Scientists have identified a new role for a protein complex at the center of a human genetic disorder called Bardet-Biedl syndrome, or BBS, for which there is currently no cure.
Bardet-Biedl syndrome arises when the BBSome protein complex malfunctions. Because the BBSome regulates the form and function of cilia, the hair-like structures on the surface of cells, BBS has been classified as a disease of the cilia.
But the wide spectrum of symptoms associated with BBS—the most common of which is vision loss, as well as obesity, extra fingers or toes and kidney malfunction—have led to hypotheses that the cause of the syndrome may not lie solely within the cilia.
In a new study published in Developmental Cell, a team from the University of Michigan Life Sciences Institute now offers the first known direct evidence for these hypotheses. Their findings demonstrate that the BBSome operates outside of cilia to support sight, at least in one common model species.
The discovery began when scientists in the lab of LSI faculty member Shawn Xu were investigating how tiny roundworms called Caenorhabditis elegans can sense light despite having no eye-like organs. Because C. elegans have a simple and well-mapped nervous system, the Xu lab uses them as a model to understand the fundamental biology behind various forms of sensation.
The team performed a genetic screen, a process of introducing random mutations to identify which genes are required for a given biological process, to find the genes involved in the worms' ability to respond to light.

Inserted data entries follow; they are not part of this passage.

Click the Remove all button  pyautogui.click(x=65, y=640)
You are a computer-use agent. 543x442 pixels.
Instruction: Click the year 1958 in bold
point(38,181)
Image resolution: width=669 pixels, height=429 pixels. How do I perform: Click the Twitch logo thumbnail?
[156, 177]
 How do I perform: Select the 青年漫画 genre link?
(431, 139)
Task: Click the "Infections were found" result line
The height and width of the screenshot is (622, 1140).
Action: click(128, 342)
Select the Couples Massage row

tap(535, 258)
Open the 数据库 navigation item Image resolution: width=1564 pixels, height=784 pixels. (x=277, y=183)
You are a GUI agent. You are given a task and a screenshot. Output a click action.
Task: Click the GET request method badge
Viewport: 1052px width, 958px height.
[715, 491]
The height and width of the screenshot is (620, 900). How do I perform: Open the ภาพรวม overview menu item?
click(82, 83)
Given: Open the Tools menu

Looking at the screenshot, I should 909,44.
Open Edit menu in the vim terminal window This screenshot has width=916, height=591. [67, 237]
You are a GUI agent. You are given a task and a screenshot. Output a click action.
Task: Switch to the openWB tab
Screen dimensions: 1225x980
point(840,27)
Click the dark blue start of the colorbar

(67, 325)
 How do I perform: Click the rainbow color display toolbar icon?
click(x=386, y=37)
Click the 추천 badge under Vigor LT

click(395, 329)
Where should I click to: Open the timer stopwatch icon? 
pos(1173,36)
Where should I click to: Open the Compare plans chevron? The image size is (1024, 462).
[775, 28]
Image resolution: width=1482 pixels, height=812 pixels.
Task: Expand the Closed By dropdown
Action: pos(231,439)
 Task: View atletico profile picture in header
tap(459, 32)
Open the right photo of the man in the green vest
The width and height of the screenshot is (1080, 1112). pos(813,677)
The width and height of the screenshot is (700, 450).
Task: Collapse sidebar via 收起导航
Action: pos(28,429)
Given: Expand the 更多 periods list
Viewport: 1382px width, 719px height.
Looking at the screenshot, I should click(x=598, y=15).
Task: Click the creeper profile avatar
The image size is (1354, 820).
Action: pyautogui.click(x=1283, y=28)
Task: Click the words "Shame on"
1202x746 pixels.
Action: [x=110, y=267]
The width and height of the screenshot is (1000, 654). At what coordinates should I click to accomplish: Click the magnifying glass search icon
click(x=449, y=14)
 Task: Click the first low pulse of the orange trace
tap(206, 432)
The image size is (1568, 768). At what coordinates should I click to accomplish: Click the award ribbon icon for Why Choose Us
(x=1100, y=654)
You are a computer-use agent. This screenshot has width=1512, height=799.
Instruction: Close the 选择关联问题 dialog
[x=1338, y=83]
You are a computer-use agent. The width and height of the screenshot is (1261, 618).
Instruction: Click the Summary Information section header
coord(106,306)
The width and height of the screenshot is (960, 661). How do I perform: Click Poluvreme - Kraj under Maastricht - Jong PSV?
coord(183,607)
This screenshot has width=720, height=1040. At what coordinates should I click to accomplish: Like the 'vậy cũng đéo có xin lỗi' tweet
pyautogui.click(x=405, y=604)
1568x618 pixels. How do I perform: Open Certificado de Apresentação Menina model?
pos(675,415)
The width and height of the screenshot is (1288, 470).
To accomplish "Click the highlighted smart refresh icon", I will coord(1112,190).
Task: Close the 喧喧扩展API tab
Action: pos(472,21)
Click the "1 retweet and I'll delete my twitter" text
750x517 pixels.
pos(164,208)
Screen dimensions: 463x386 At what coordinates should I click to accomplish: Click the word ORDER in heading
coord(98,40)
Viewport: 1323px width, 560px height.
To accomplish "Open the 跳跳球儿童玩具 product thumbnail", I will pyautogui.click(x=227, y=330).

Most of the mutations that caused worms to stop sensing light turned out to be in the BBSome. And, like the progressive vision loss that BBS patients experience, the worms with BBSome mutations progressively lost the ability to sense light as they aged.
Through a series of several more experiments, the team discovered that the BBSome plays a role in light sensation independent of its role in the cilia. In one scenario, they mutated C. elegans to remove all cilia; in a second experiment, they left the cilia on the worms but prevented the BBSome from getting to the cilia. In both cases, the worms were still able to sense light, so long as the BBSome functioned in the rest of the cell.
It's a great demonstration of the power of model organisms. Cilia are essential for most organisms. But we can remove cilia from the C. elegans and they still survive, allowing us to uncover this unexpected role for the BBSome completely independent of the cilia.”
Xinxing Zhang, postdoctoral researcher in the Xu lab and study's lead author
Xu's lab previously discovered that C. elegans sense light through a receptor protein called LITE-1 that sits at the surface of neurons and sends signals to the central nervous system to respond to the light (in the worms' case, by moving away from it).
In this latest study, the team found that when BBSome malfunctions within the cell, LITE-1 receptors are pulled back into the cell from the surface and then broken down, preventing the worms from sensing light.
In a second genetic screen, the scientists discovered that the process of degrading LITE-1 is controlled through another protein called DLK. The BBSome prevents DLK from starting a chain reaction that inappropriately breaks down LITE-1.
Both BBSome and DLK are conserved in humans, and the researchers were able to show that BBSome similarly blocks DLK expression in human cells. They believe that this BBSome-DLK-photosensor pathway could be involved in the vision loss that is so prominent in patients with Bardet-Biedl Syndrome.
“Because BBS is known to be caused by defects in the BBSome, there has been a longstanding assumption that the disorder must be tied to the cilia,” said Xu, who is also a professor of molecular and integrative physiology in the U-M Medical School. “We are not disputing that BBS is tied to defects in the cilia. We are just offering direct evidence that the BBSome can also function outside of cilia, and it has a role there related to light sensation. Perhaps this can broaden the view of how to develop treatments for BBS.”
This research was supported by the National Institutes of Health.
Zhang, X., et al. (2022) A cilia-independent function of BBSome mediated by DLK-MAPK signaling in C. elegans photosensation. Developmental Cell. doi.org/10.1016/j.devcel.2022.05.005.